━━━━━ 原文

しかしながら、前記酸化セルロースナノファイバーの水分散液(以下、「酸化セルロースナノファイバー分散体」、又は「セルロースナノファイバー分散体」と称することがある)は、固形分濃度が0.1質量%〜5質量%と非常に低い。そのため、酸化セルロースナノファイバーを用いた製品を製造するために用いる前記酸化セルロースナノファイバー分散体を輸送する際には、大量の水を運ぶこととなり輸送に係る費用が高いという問題がある。また、前記酸化セルロースナノファイバー分散体を保存する際には、微生物対策として、冷蔵保存をしたり、防腐剤処理を行ったりしなければならないという問題もある。
前記問題への対応策としては、前記酸化セルロース繊維を乾燥させ、固形分濃度を90%以上に高めたものを輸送することが考えられる。しかしながら、凍結乾燥などの穏やかな乾燥方法を用いた場合であっても、一旦乾燥してしまうと、過酷な分散処理条件を行ってもセルロースナノファイバー分散体を製造することができないという問題がある。
前記ナノ分散ができないと、前記酸化セルロースナノファイバーの均一超極細幅、高アスペクト比、ゲル及びフィルムの透明性という素材としての特徴は発現しないという問題がある。

━━━━━━━━━━

作業内容
**1)** 酸化セルロースナノファイバーに関する文章の「前記問題への対応策としては、」から「ができないという問題がある。」までの部分を、「凍結乾燥」を「噴霧乾燥」に置き換えて書き直してください。
**2)** 酸化セルロースナノファイバーに関する文章の続きを、最後の文の後から書き進めてください。

━━━━━ データ部分

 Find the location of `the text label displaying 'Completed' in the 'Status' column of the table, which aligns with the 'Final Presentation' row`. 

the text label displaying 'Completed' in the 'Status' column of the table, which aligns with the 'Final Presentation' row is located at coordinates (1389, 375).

━━━━━━━━━━

結果一覧
**1)**
前記問題への対応策としては、前記酸化セルロース繊維を乾燥させ、固形分濃度を90%以上に高めたものを輸送することが考えられる。しかしながら、噴霧乾燥などの穏やかな乾燥方法を用いた場合であっても、一旦乾燥してしまうと、過酷な分散処理条件を行ってもセルロースナノファイバー分散体を製造することができないという問題がある。

**2)**
別の対応策としては、解繊し、ナノ分散処理する前の繊維状の酸化セルロース(幅が0.01mm〜0.06mm、長さが0.1mm〜5mmで、酸化処理前の木材セルロース繊維と同じ形状を保っている)を、洗浄及びろ過工程で圧搾し、固形分濃度を10%〜40%程度に上げた(すなわち水を90%〜60%含有した)未乾燥の状態で保存、運搬することが考えられる。前記未乾燥状態の酸化セルロースであれば、水中での解繊処理で常にセルロースナノファイバー分散体を製造することができる。しかし、未乾燥状態でも依然として水分量は多く、輸送にかかる費用が高いという問題や、保存中の防腐対策が必要という問題がある。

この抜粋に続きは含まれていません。